Autumn Cocktail: Ohio 71
John Chapman is an American businessman that became an American legend. If you are from the Midwest or New England, I am fairly certain you have heard of this hero. If you are not, then you may have experienced him through classic cartoons or stories about the legends of the United States. Mr. Chapman was the son of a soldier from the Revolutionary War, Nathaniel Chapman. Nathaniel fought hard during the war, but his time away from home cost him his wife, who died in childbirth, and the son that was born. When he came home, he taught his son John farming. He apprenticed under an orchardist in western Pennsylvania before heading west in 1812. As he travelled west, he would scope out prime parcels of land for growing orchards and purchased them. He would plant seeds there, often harvesting them from cider and applejack distillers, and allowed the trees to grow. When they had matured and he was sure they were sustainable, he would sell the orchards and surrounding land and keep going. He planted orchards in Pennsylvania, West Virginia, Ohio, and Indiana. But mainly in Ohio. After his death in 1845, he became better known as Johnny Appleseed for all of the apples he had planted over his lifetime.

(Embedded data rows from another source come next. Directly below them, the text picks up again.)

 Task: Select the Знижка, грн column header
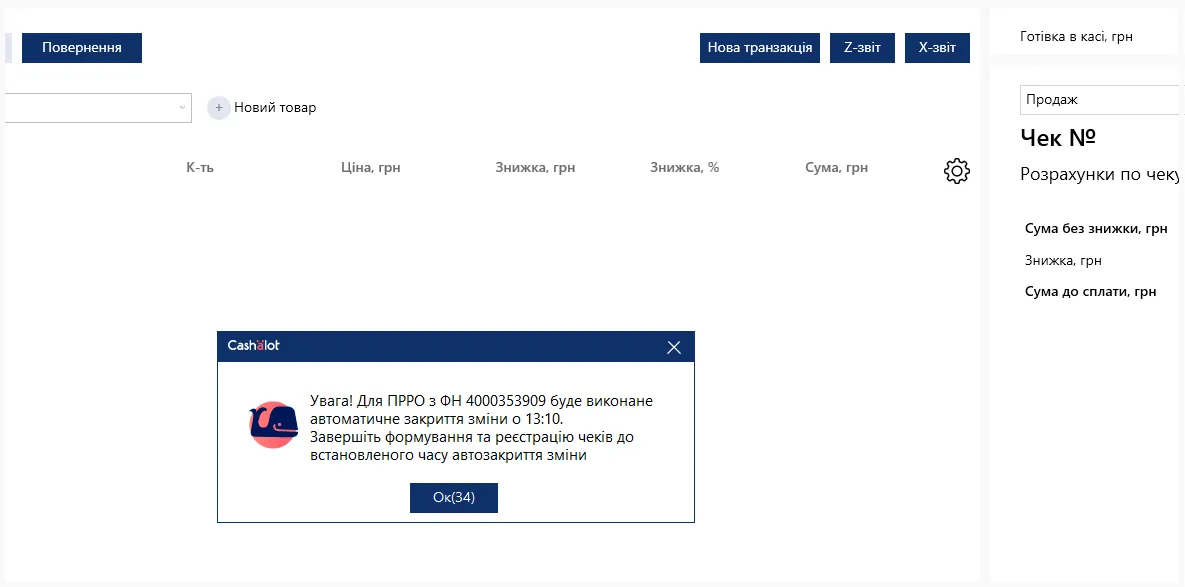tap(536, 168)
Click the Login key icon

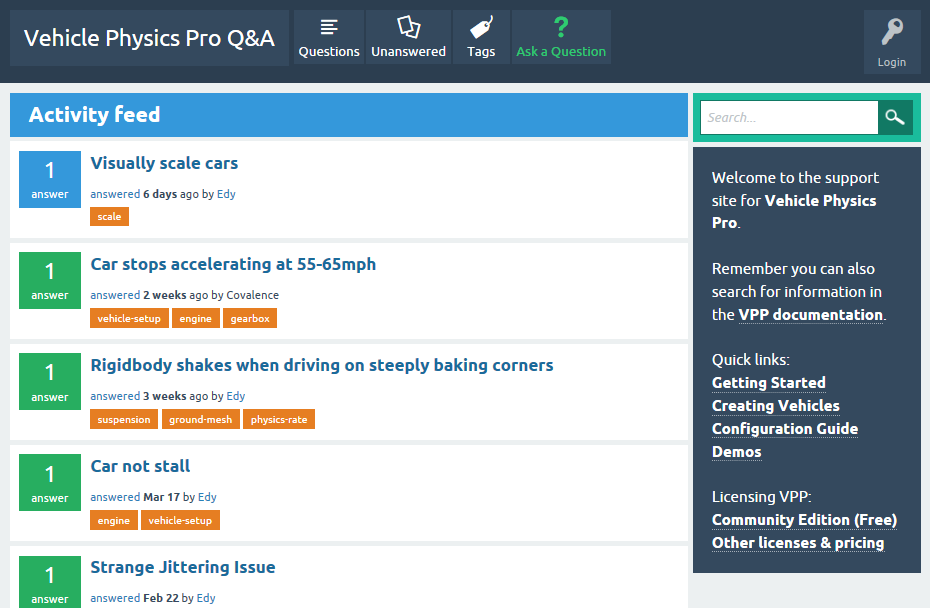click(891, 30)
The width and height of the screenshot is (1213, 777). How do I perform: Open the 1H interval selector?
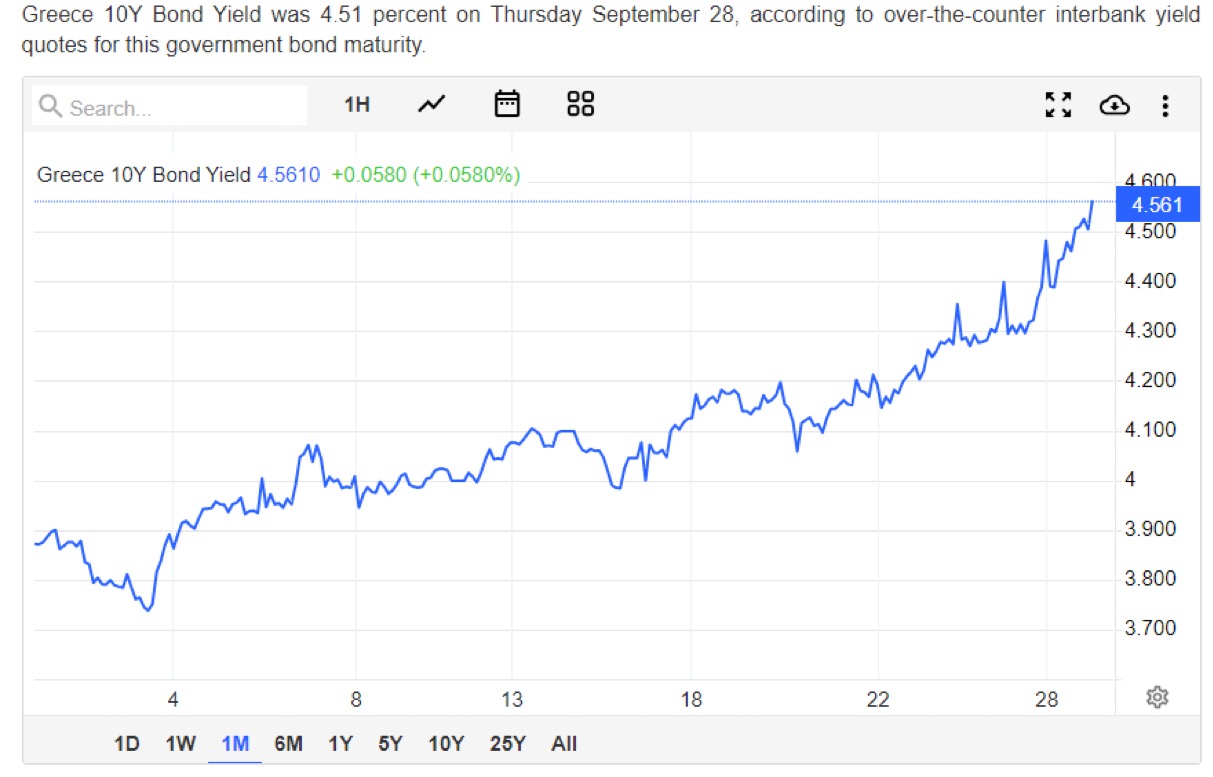point(357,105)
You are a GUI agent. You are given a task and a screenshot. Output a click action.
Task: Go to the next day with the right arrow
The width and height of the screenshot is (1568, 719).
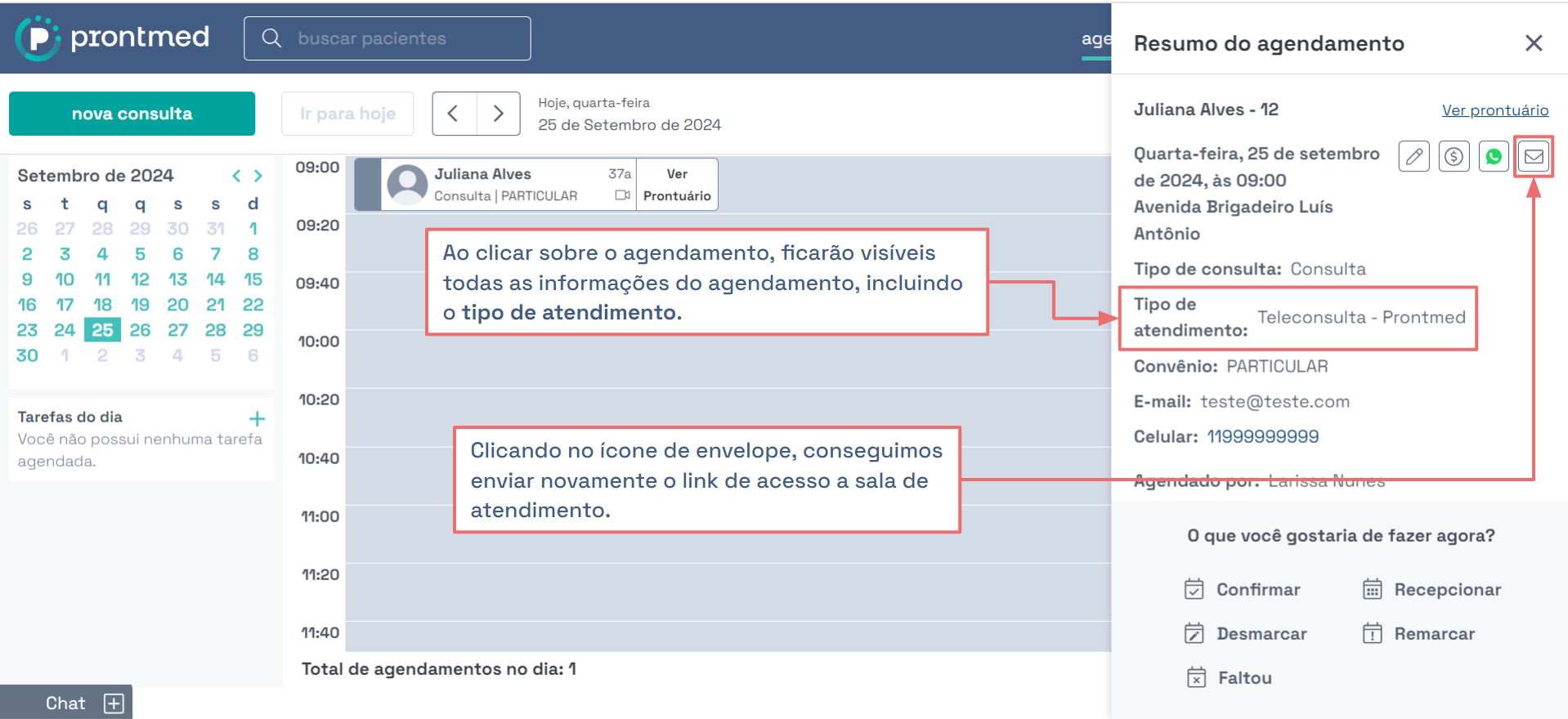pyautogui.click(x=498, y=114)
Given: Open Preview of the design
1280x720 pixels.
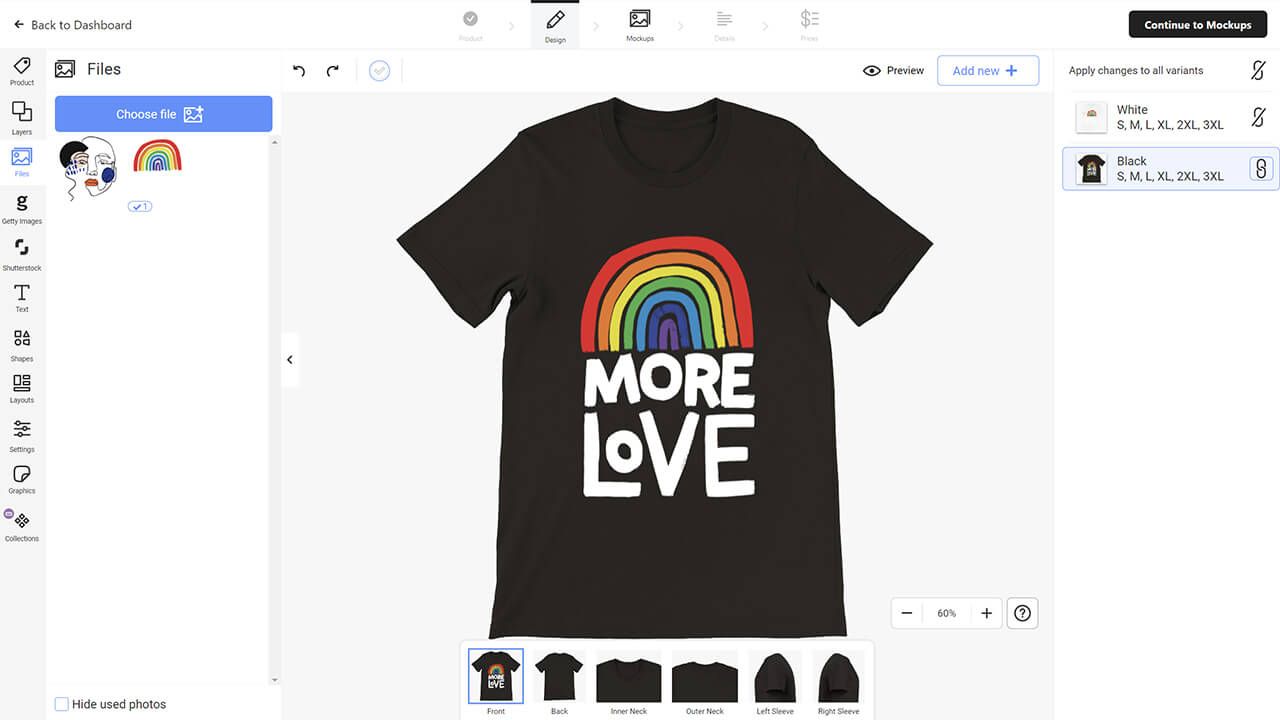Looking at the screenshot, I should [893, 70].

The Disney and other child-friendly versions ignore one little fact about the apples that Mr. Appleseed planted; they were not good for eating. Putting in pies and using for applesauce maybe, but not just reaching up, rubbing it clean on your jacket and munching. They were best used for making hard cider and applejack. Liquor was more than just something to get drunk on in the 19th century. It helped farmers convert unused produce into a sellable product, or just turn their crop into quick cash. It was safer to drink than water because of fermentation and distillation. Hard cider was incredibly easy to make. So easy, in fact, it avoided being banned during Prohibition because the government knew they could not stop it from happening. Johnny Appleseed was creating vast fields apples for hard cider that thirsty frontiersman appreciated as the country kept moving west. Of course he was going to become a legend.
Cider, whether you enjoy the hard stuff or the non-alcoholic version, is a delight to drink. As the days in fall get cooler, some will even switch over to heating their cider. Cinnamon sticks and all manner of spices will be added, and hot cider will be enjoyed around roaring fires in back yards and camp sites in states where the air has some bite. There are other ways to warm it up: ditching the heat and slipping a little bourbon into your glass. Bourbon and apples are an amazing pairing, with the tartness of the apples and the layers of flavor in bourbon sitting comfortably in the glass together. It is a combination that is continuously explored in all manner of recipes.
- 1.5 oz./ 30 mL bourbon (Choose one with a high rye mash bill, like Bulleit or Old Grand Dad)
- .75 oz/ 22 mL Non-Alcoholic Apple Cider
- .25 oz/ 7 mL Amber Maple Syrup
- 3 oz./ 120 mL Hard Apple Cider (I used Rhinegeist’s Semi Dry Cider)
- Glass: Champagne or Coupe
- Garnish: None
Pour the bourbon, apple cider, and maple syrup into a mixing tin. Add ice, then shake until chilled. Strain into glass, then top off with the hard cider. Serve.
I have been a fan of the French 75 for a very long time. That became the base for the exploration of this cocktail. It is going to have a little less kick than its namesake, but you will have a little slice of fall in a glass, no pumpkin needed. Interstate 71 connects the three major cities of Ohio (Cleveland, Columbus, and Cincinnati) to bourbon country in Kentucky, giving this cocktail its name.
Johnny Appleseed, in his bare feet and pot for a hat, would certainly approve.